Dejerine-Sottas Disease (DS)

Dejerine-Sottas is a disease of the peripheral nervous system caused by defects in the genes for proteins found in the protective insulating myelin sheath around the nerves, resulting in eventual loss or thinning of the sheath and subsequent loss of conductivity in the peripheral nerves. First described in the 1890s by Joseph Jules Dejerine (a student of Jean-Martin Charcot) and Jules Sottas (student of Dejerine), Dejerine-Sottas disease was later reclassified as Charcot-Marie-Tooth disease (CMT) Type 3, a rare subtype, because the two diseases have been linked to different defects in the same genes.(CMT is named after the three physicians who first described it in 1886 — Jean-Martin Charcot and Pierre Marie of France, and Howard Henry Tooth of the United Kingdom. Although most people have never heard of CMT, it affects some 115,000 Americans.)

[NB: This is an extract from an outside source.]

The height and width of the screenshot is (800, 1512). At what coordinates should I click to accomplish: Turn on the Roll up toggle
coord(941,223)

As researchers attempt to create a coherent classification scheme for neuromuscular diseases, Dejerine-Sottas has also sometimes come to be known as Hereditary Motor Sensory Neuropathy Type III. Some researchers argue that it is really a variant of CMT Type I instead of its own subtype. (With both the name and classification still a subject of debate, it is perhaps unsurprising that little useful research into the disease has been done.)

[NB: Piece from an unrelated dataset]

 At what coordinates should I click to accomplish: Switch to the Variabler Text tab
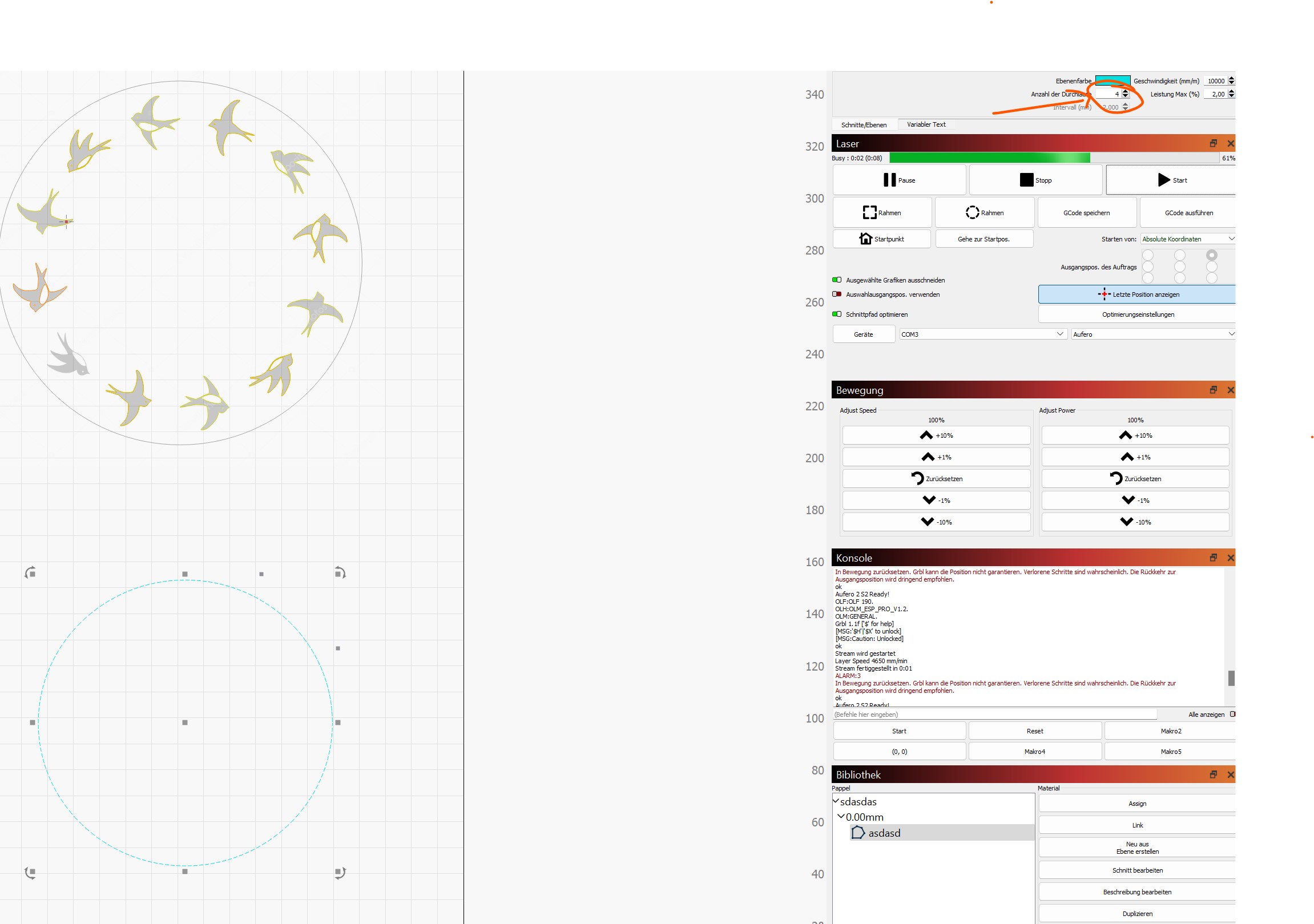coord(926,125)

Dejerine-Sottas differs from other forms of CMT in that it is marked by early onset (infancy), severe distal weakness, and faster progression. Children with DS acquire motor milestones slowly, and some never gain the ability to walk. Others begin walking at preschool age or later, but many require wheelchairs by their teen-age years. Scoliosis and ataxia (lack of coordination and balance) is common, as is muscle atrophy, contractures, foot or hand deformities, pupillary abnormalities, miosis, ptosis, and nystagmus. A small fraction of people with severe CMT also experience hip displacement at an early age. And although it's usually too slight to cause disability or discomfort, some people with Dejerine-Sottas experience tremor.

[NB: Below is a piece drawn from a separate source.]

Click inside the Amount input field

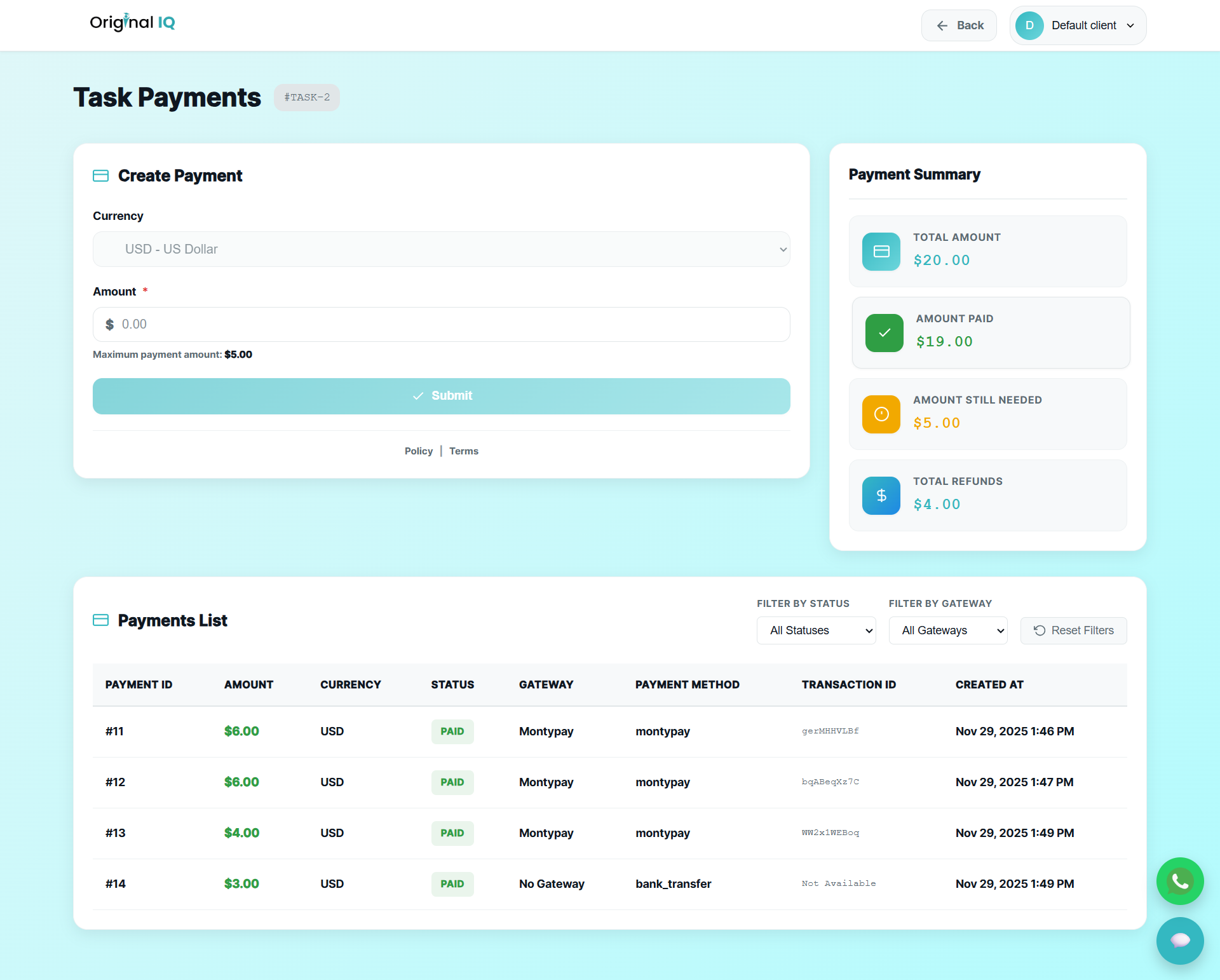coord(441,324)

Because CMT causes damage to sensory axons, most people with CMT have a decreased sensitivity to heat, touch and pain in the feet and lower legs. Paradoxically, some people with CMT experience more pain instead, from a combination of muscle cramps and neuropathic pain. Sensory loss may also cause hearing impairment or deafness.
Dejerine-Sottas does not generally affect the central nervous system, heart, or respiratory muscles, although there are exceptions. Full expression of CMT's clinical symptoms generally occurs by age 30. Though currently there is no cure or specific treatment for CMT, CMT is not a fatal disease and the disorder does not usually affect normal life expectancy. Physical therapy and moderate activity are often recommended to maintain muscle strength and endurance.
 
Drug warnings
The use of certain prescription drugs or excess alcohol can lead to acquired neuropathy, and thus might exacerbate CMT. Case studies have shown that the chemotherapy drug vincristine can cause rapid deterioration in people with CMT. For more information about drugs to avoid, please see page 2.
 
Anesthetic concerns
Though anesthesia is not contradicted, it is assumed there is a slightly elevated risk of malignant hyperthemia because Dejerine-Sottas is a neuromuscular disease. Anesthetic agents that do not trigger MH should be used whenever possible. The surgical team be well versed in neuromuscular disorders and preferably well practiced in doing surgery on such patients. Patients with Dejerine-Sottas seem to take slightly longer to wake up from general anesthetics, and should be kept warm during surgery and in the recovery room as they are less able to regulate their temperatures.People with muscle disorders may have more fragile muscles, subject to breaking down under stress. The stress of surgery itself, of lying in an awkward position with one part of the body pressing on another (necessary in some procedures), of having a tourniquet applied during an operation, of experiencing postoperative shivering, may all contribute to complications in some patients, experts say.
 
Search for a Cure
The genetics revolution has started to provide insights into the causes of Dejerine-Sottas, and scientists hope to soon begin treating Dejerine-Sottas with gene therapy, neurotropic factors, stem cells, or a combination of the three.